---------- TEXT SECTION

CO2 for plant food

Douglas Wiggins (
Sun, 5 Mar 1995 21:30:00 GMT

This is my third attempt to send this to:

Brett Lymn

BL:'Twas me that wrote the suggestion about the yeast + water for CO2

And 'twas me that wrote the suggestion about using CO2 in the first
place (only the discussion has changed a lot from when I was
mentioning tanks and solenoids; now it is going from home-brew to
mini-labs . . . next someone is going to suggest raising rabbits).

BL:According to Doug Bosco:
BL:>experiments was adding vinegar to baking soda, generating lots of suds and
BL:>CO2. Maybe this is a good method of generating CO2. It involves two common


BL:The problem is that the reaction is a bit too fast, all the reagents

You did mention some ways that this might be rigged, such as by
dripping, that would be valid (old time miners had head-lamps which
relied upon acetylene gas which was generated by water dripping
upon calcium carbide - it is practical), but, when you were
studying chemistry, did you ever see something about generating CO2
from limestone? Marble and limestone are made of the same thing,
and they will react with acid to form CO2 - the rate of the
reaction will depend upon the strength of the acid and upon the
material it is working on - marble will be slower than limestone -
but this reaction rate will be slower, in any event, than the rate
of reaction of vinegar and baking soda. Other factors which would
affect the rate of the reaction are temperature and the size of
the chunks of solid material. Of course, if the rate of dripping
the acid onto the material to be reacted could be controlled well
enough, it wouldn't matter how fast the reaction occured - vinegar
and baking soda could be used, if the vinegar were dripped slowly
enough - some chemistry equations might be called-for to determine
how much baking soda needs to be reacted in order to "feed" a
terrarium of a given size.

It was an excellent suggestion, to use chemicals, and I believe
that something could be made with marble chips or lumps of
limestone, and the acid could be diluted until it provides just the
right amount of discharge - perhaps with a bit of stronger acid
dripped slowly into the container to replace that which has been
reacted. Be sure to use the correct materials when building
something to handle acid, though - use only plastic or glass, and
keep metal away from the fumes. I have no idea what it would cost
if vinegar were used, but swimming pool acid, while very dangerous,
is also very cheap; I would suggest diluting* it down to working
strength before bringing it into the house, that strength
determined by adding it to your rocks and seeing if that is how
fast you want it to fizz. If you want to figure out how much gas
you need to produce: you want to raise the level of CO2 in the
terrarium to about 500 PPM, and up to 1000 PPM would be OK.

--------------------
---------- SOURCE MATERIAL

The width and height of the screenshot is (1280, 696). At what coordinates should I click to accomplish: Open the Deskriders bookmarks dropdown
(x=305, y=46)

--------------------

BRIEF
Copy the CO2 plant-food text from "And 'twas me" up to and including "suggest raising rabbits).", renaming "solenoids" to "regulators" throughout. The data were drawn from a source separate from the text.

ANSWER FOR THE TASK
And 'twas me that wrote the suggestion about using CO2 in the first
place (only the discussion has changed a lot from when I was
mentioning tanks and regulators; now it is going from home-brew to
mini-labs . . . next someone is going to suggest raising rabbits).